■ Activity
Copy the part of the Human Rights Day column from "Preserving the fundamental" to "in power accountable." word for word.

-------- Study text

By Herman M. Lagon
THIS December 10, the world celebrates the 75th anniversary of the Universal Declaration of Human Rights (UDHR), a milestone document that has shaped the landscape of human rights globally. As we observe Human Rights Day, it is crucial to ponder the strides taken and the distinct hurdles encountered by the country in safeguarding human rights, particularly for those who are least or last in life.
The Philippines, like many nations, has a complex history intertwined with repression, suppression, and oppression. Its struggle for human rights is deeply rooted in the legacy of colonial rule, which has left a profound impact on the nation’s identity. To address past injustices, it is crucial to acknowledge and reclaim the rights and identities of marginalized groups who continue to face discrimination and displacement.
The Philippines has a significant number of Overseas Filipino Workers (OFWs), who often work in countries with diplomatic tensions or less regard for social justice. Protecting their rights, safety, and well-being is a pressing concern that requires international cooperation and diplomatic efforts. Indigenous peoples, like the Lumads, confront displacement and militarization. Upholding their rights to ancestral lands, culture, and self-determination is essential for preserving their unique identities and ensuring their future.
Land rights and agrarian reform are paramount in a country where the rights of farmers, landowners, and indigenous communities over their ancestral domains are under constant threat due to large-scale land conversions. Ensuring these rights is vital for the equitable distribution of resources and economic justice. In urban areas, the rights of the urban poor and informal settlers demand attention. Access to adequate housing, essential services, and humane living conditions must be guaranteed for all citizens, regardless of socioeconomic status.
In a country prone to disasters, disaster resilience and climate rights are essential. Protecting citizens’ rights to safety, sustainable livelihoods, and disaster preparedness is a matter of life and death. Addressing issues like extrajudicial killings, particularly in the context of the drug war, is a critical human rights concern also. Upholding the rule of law hinges on ensuring due process and equitable trials for all.
Child protection remains a top priority, especially for vulnerable children in street situations or conflict areas. Safeguarding them from exploitation, abuse, and trafficking is a collective responsibility. In the same manner, empowering women by ensuring their safety, reproductive rights, marital freedom, and equal opportunities is vital, particularly in patriarchal or conflict-affected communities.
Preserving the fundamental principles of freedom of expression and a free press stands as an indispensable pillar of a thriving democracy. The safeguarding of these core tenets is not merely desirable but imperative for the preservation of democratic values. In doing so, we secure the vital space for media and activists to operate without fear of threats or intimidation, thereby fostering a society where diverse voices can flourish and hold those in power accountable.

----------------
-------- Record excerpts

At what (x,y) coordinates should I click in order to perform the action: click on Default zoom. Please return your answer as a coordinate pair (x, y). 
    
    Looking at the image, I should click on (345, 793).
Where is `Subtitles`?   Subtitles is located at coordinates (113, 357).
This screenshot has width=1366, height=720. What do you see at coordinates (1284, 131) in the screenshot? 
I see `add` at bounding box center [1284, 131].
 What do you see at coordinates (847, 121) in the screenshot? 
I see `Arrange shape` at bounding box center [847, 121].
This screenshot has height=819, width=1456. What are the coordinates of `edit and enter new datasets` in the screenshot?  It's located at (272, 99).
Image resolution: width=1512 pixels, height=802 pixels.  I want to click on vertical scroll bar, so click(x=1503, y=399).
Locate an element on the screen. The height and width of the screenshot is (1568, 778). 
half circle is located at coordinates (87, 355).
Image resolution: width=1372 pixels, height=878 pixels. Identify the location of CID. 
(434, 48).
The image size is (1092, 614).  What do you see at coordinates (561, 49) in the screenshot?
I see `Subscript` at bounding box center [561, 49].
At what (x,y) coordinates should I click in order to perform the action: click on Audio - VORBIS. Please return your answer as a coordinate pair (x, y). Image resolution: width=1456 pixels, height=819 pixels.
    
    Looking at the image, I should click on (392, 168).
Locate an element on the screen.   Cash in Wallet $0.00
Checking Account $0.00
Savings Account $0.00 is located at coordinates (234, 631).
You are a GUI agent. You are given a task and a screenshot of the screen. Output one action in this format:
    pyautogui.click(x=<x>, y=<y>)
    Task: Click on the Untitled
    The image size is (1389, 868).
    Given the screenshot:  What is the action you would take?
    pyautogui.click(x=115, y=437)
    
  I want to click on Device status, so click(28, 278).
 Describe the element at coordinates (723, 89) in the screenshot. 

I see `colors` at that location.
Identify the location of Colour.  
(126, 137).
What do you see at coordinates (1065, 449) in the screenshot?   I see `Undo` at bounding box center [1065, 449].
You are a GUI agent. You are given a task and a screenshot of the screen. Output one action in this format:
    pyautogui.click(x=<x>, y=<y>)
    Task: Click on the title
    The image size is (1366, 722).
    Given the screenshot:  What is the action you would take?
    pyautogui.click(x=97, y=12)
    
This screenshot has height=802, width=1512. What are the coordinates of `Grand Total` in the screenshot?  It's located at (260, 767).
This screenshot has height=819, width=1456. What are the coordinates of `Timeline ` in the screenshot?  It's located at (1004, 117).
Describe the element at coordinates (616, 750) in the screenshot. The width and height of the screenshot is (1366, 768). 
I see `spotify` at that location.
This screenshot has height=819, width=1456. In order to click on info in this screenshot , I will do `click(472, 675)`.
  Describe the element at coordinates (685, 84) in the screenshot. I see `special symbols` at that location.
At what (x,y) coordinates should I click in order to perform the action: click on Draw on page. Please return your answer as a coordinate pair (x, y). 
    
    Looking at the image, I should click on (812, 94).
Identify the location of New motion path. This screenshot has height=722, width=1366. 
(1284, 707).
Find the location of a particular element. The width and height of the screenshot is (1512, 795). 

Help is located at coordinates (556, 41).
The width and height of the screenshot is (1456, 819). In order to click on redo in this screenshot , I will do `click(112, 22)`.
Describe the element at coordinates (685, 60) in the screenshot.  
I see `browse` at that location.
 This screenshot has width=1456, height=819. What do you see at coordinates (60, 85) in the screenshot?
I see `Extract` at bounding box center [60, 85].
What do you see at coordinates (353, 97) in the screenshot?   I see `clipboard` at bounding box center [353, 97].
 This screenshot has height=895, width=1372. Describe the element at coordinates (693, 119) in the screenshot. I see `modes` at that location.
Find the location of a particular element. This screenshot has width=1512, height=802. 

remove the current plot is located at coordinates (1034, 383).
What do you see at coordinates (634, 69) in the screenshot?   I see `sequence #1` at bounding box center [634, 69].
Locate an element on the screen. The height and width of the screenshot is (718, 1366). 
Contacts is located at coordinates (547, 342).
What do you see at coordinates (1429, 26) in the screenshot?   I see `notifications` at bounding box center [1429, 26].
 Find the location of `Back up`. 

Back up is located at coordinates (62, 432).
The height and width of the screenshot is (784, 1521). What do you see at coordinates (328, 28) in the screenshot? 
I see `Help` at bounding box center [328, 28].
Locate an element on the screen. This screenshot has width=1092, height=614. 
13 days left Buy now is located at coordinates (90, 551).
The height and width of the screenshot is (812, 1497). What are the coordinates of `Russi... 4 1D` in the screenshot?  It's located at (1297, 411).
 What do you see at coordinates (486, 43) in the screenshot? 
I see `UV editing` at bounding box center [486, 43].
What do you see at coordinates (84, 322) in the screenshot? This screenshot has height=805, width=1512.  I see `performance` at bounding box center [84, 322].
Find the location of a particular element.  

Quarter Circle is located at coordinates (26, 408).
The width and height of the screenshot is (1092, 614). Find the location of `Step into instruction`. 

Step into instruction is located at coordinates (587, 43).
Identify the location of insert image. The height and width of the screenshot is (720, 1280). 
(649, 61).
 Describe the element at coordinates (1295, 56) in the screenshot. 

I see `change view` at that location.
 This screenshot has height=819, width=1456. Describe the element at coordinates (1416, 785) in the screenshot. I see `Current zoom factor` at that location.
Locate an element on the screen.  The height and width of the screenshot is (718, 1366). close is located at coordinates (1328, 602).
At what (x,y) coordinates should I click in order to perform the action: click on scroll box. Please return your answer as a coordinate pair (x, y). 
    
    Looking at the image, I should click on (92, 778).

----------------

■ The answer
Preserving the fundamental principles of freedom of expression and a free press stands as an indispensable pillar of a thriving democracy. The safeguarding of these core tenets is not merely desirable but imperative for the preservation of democratic values. In doing so, we secure the vital space for media and activists to operate without fear of threats or intimidation, thereby fostering a society where diverse voices can flourish and hold those in power accountable.